Der nachlässige Stiftungsvorstand und die Stiftung als Weihnachtsgans

By 18. Juli 2019Oktober 27th, 2020No Comments

Der Entscheidung des Obersten Gerichtshofs vom 25.04.2019 zu 6 Ob 35/19v lag folgender Sachverhalt zugrunde:

Der Stiftungsvorstand der Privatstiftung bestand aus vier Mitgliedern. Da die Stiftungsvorstandsmitglieder A und B vom österreichischen Privatstiftungsrecht keinerlei Kenntnis hatten, überließen sie dem dritten Stiftungsvorstand Z die Geschäftsführung. A und B blieben in der Stiftung weitgehend untätig. Nach einiger Zeit wurde A und B mitgeteilt, dass Z die Stiftung „wie eine Weihnachtsgans ausnehme“; Stiftungsvermögen wurde ohne Vorstandsbeschlüsse verpfändet, beschlussfähige Vorstandssitzungen fanden ohne die erforderliche Anwesenheit von mehr als zwei Vorstandsmitgliedern statt, Jahresabschlüsse waren ausständig und nicht genehmigte Insichgeschäfte des Z standen an der Tagesordnung.

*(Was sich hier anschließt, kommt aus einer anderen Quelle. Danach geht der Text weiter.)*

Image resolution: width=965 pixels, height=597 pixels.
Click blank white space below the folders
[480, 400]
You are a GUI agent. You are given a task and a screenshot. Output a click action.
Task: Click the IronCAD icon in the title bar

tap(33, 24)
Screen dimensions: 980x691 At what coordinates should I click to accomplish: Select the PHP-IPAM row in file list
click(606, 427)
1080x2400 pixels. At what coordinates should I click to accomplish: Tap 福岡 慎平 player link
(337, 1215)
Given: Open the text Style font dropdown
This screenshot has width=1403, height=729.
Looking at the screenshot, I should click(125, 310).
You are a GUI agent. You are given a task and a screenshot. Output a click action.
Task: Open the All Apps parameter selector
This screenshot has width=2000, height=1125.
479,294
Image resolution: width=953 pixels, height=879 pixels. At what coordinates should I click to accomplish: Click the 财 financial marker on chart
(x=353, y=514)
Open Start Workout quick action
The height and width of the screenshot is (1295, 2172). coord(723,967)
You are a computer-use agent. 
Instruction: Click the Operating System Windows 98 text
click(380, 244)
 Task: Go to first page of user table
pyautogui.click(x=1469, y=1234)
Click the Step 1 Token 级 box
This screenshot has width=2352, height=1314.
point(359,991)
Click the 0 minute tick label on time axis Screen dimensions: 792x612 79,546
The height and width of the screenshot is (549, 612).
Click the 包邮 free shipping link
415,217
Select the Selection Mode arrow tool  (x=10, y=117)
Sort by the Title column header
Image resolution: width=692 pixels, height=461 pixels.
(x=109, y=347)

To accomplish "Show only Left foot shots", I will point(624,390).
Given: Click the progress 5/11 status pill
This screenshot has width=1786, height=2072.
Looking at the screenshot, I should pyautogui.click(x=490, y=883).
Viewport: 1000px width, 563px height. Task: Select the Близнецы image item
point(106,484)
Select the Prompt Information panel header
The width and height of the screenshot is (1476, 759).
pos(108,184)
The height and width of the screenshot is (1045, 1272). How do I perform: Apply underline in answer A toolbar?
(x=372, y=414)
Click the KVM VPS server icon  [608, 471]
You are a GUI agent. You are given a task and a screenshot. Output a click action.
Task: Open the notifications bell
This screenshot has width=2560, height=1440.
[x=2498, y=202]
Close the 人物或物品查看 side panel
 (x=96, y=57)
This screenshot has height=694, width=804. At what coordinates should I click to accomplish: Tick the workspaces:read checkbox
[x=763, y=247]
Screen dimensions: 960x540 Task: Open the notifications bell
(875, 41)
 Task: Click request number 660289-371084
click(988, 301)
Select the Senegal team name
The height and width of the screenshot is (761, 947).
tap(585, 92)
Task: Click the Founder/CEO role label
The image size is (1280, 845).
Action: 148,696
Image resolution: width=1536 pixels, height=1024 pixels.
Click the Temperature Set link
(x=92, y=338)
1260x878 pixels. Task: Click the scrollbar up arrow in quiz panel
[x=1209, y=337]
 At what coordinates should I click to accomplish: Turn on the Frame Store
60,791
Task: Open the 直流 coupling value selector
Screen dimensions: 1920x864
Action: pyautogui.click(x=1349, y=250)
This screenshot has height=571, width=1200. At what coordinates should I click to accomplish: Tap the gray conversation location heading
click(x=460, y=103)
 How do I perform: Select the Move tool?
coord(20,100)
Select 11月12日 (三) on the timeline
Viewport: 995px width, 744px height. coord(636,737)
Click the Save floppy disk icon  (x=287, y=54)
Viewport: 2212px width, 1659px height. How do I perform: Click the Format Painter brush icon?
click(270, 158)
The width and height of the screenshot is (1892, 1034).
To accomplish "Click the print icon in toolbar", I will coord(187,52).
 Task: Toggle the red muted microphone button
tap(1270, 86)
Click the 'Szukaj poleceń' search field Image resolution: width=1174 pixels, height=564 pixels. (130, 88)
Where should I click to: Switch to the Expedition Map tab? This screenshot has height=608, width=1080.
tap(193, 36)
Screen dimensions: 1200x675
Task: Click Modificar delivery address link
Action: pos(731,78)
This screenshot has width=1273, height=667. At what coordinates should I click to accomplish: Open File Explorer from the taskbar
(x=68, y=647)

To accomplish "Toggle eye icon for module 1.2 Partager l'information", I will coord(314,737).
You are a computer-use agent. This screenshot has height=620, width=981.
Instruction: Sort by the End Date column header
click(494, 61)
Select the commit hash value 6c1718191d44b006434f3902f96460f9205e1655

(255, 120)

C, ein ehemaliges Mitglied des Stiftungsvorstands, schlug A und B vor, dass diese den C damit beauftragen sollten „den Z zu stoppen“. Ohne entsprechenden Vorstandsbeschluss bevollmächtigten sodann A und B den C namens der Stiftung. C übernahm aufgrund des mündlichen Auftrags das „Mandat der Stiftung“. C war bekannt, dass es für seine Beauftragung namens der Stiftung an einem satzungskonformen Vorstandsbeschluss und Quorum mangelte. C legte mehrere Honorarnoten für seine Tätigkeit für die Stiftung und A und B gaben im Namen der Stiftung die Honorarnoten frei.

Der Kläger – ein Rechtsanwalt des Stifters – begehrte von C die Rückzahlung von rechtsgrundlos ausbezahlten Honoraren. Gegen A und B stützte der Kläger Ansprüche in derselben Höhe auf Pflichtverletzung wegen Handlungen ohne Vorstandsbeschluss.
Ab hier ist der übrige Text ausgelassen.